4.2.1.3. Probabilistic Sampling (PNS)

Principle: Proposed by Kanojia et al. [46] to address skewed data in KGs, where some relations have very few training examples. For such sparse relations, uniform or Bernoulli sampling might struggle to generate useful negatives. PNS introduces a tuning parameter $\beta$ (train bias) to complement generated negatives with "early-listed possible instances" to speed up training.
Mechanism: The paper describes it as bringing in a tuning parameter $\beta$ (train bias) that determines the probability by which generated negative examples are complemented with early-listed possible instances. While the exact formula for incorporating $\beta$ isn't provided in this review paper, the concept implies prioritizing certain candidates for negative samples, likely based on some pre-computed plausibility or difficulty measure, especially for sparse relations.
Characteristics:
- Pros: Addresses the issue of skewed data and sparse relations, potentially speeding up training for these cases.
- Cons: The exact definition of "early-listed possible instances" and how $\beta$ precisely modifies the sampling process is not detailed here, implying a need for further consultation of the original PNS paper. It still operates on a predefined bias, making it static.

**STORED DATA:**
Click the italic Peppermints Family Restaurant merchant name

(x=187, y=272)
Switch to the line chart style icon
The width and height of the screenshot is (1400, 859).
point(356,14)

**EXERCISE DETAILS:**
In the probabilistic sampling text above, list every label that opens a line and is followed by a colon.

**ANSWER TO THE TASK:**
Principle, Mechanism, Characteristics, Pros, Cons